Pick an indicator, any indicator…
I recently attended a conference for flatbed fleets owners. These small business owners are extremely bullish on flatbed freight in the second half of the year. Their rosy business outlook mirrors some of the small business confidence surveys that have been reported.
This is significant, because flatbed trailers haul a wide variety of industrial freight from numerous industries. If flatbed freight is strong, then manufacturing and the industrial sectors should be robust as well.
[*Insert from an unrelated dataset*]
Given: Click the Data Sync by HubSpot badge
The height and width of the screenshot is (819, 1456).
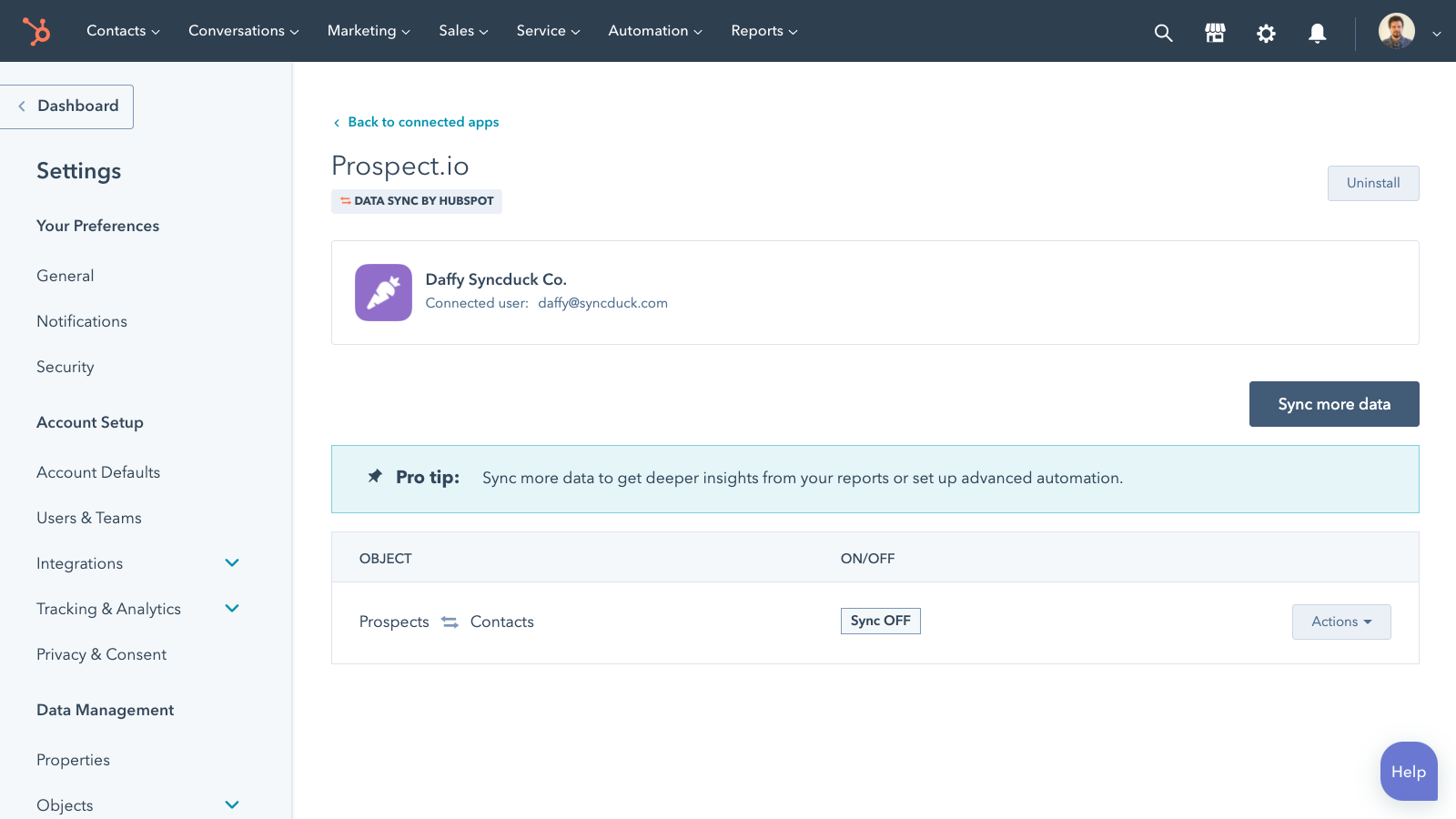Looking at the screenshot, I should [417, 201].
The sentiment from the fleet people is consistent with the FTR forecast which has freight loading increasing over 5% year-over-year in the second half of the year, with flatbed loadings up over 9%. If you choose flatbed freight as your key indicator, the economy is looking robust in the second-half of the year.
The Employment Numbers
Normally, a 4.3% unemployment rate would indicate a vibrant labor market. If you ask someone looking for a professional or living wage job, however, you will probably hear the market is not as good as it seems. Sure, the job market continues to crank out “barista-type” positions at a healthy clip, but that is not what is needed to boost this economy.
The Labor Department just reported that job listings reached an all-time high; however, actual hiring is down about one-third from a year ago. This would indicate structural unemployment (where workers lack the skills for available jobs) is unexpectedly getting worse.
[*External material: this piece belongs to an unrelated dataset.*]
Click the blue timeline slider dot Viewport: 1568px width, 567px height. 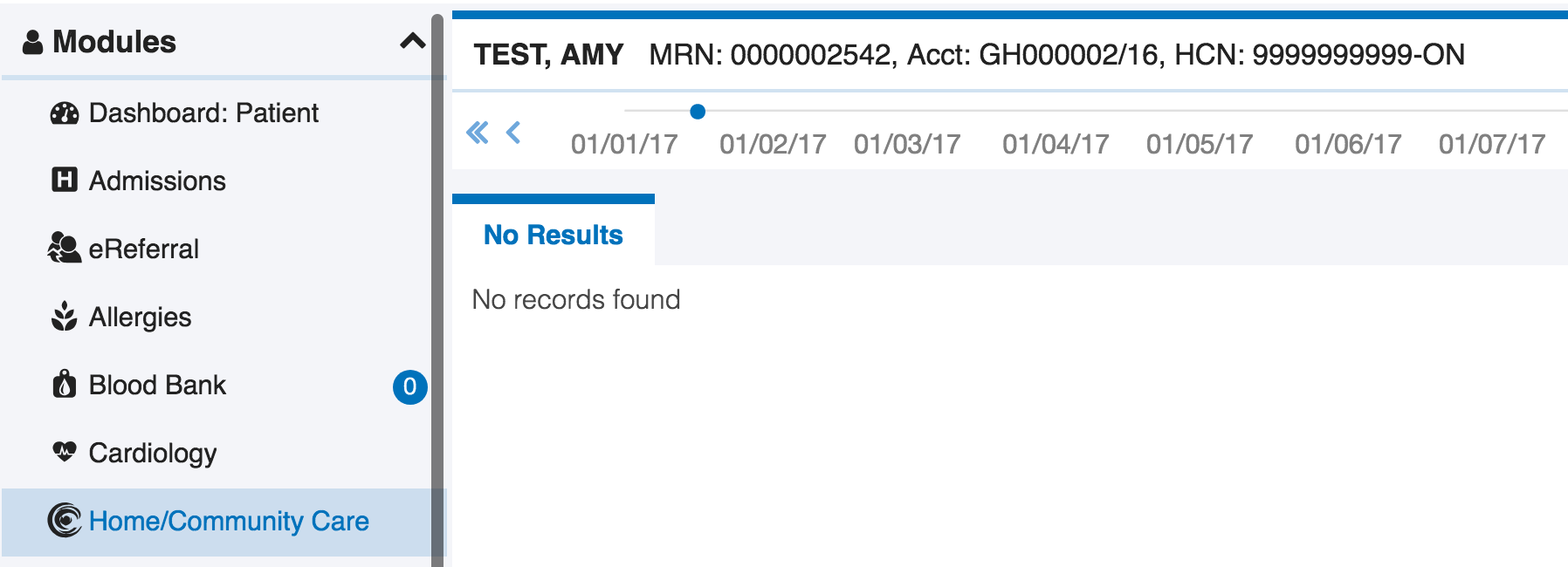pos(698,112)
The official unemployment rate is significantly impacted by a low labor participation rate. Aging demographics aside, many potential workers can’t pass a drug test, and the expansion of the safety net during the recession has created disincentives to working. Ask any HR person at a growing company, and they will tell how difficult it is to find new workers.
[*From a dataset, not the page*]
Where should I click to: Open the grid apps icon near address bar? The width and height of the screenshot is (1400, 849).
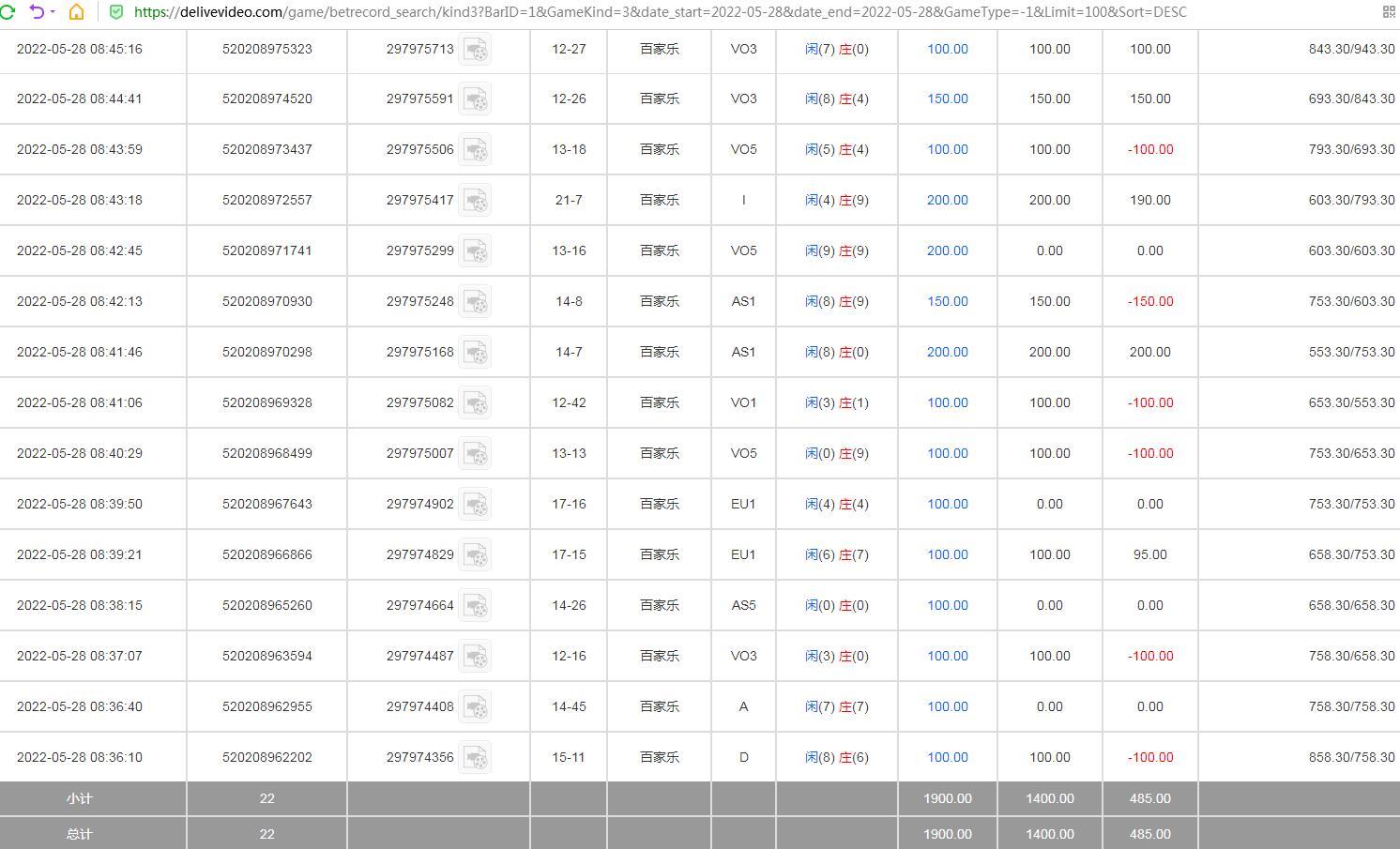point(1389,12)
Yes, there are a decent number of hires reported every month, but wages are not rising fast enough to make a difference, and job growth is still not sufficient to replace jobs lost during the recession. If you select employment as your indicator, you expect just more of the same.
Stocks and Bonds
The stock market is booming, reaching record highs, and some analysts are trumpeting great upside potential. The bond market, however, is flashing yellow, if not red, signaling a slowdown in the economy. So, if you use stocks as a predictor, things are going to boom. If you choose bonds, look out for a bust.
The Business Roundtable said its survey of executive economic outlook hits its highest level in three years. The executives are anticipating new legislation to boost business. If you chose this indicator, it’s boom time for the economy.
However, POTUS approval ratings are in the cellar, raising doubts that anything gets accomplished. If you go with this stat, then the economy gets worse.
Total bank loans have peaked and have started to fall. The last three times this occurred, recessions followed. If this is your indicator, put your money into gold and run for the hills.
The Forward-Looking Indicators
A few months ago, I predicted stronger growth for the economy this year. This was based on these indicators showing marked improvement. However, the current numbers, while still positive, have slipped a bit. What looked like a trend now appears to be just a normal, moderate upcycle. The type we’ve seen repeatedly in this recovery. These indicators would suggest a strong Q2 and Q3, with a falloff in Q4.
The Wall Street Journal economist survey has Q2 GDP at 3.1% (range from 1.6 to 4.0%), Q3 at 2.6%, and Q4 at 2.5%. GDP for 2017 is 2.3%. This makes sense; if there is no clear direction, you must forecast more of the same.
Pick an indicator, any indicator. Uncertainty still rules as there is no clear direction. In the end, though, it appears we are going to continue to go nowhere slowly.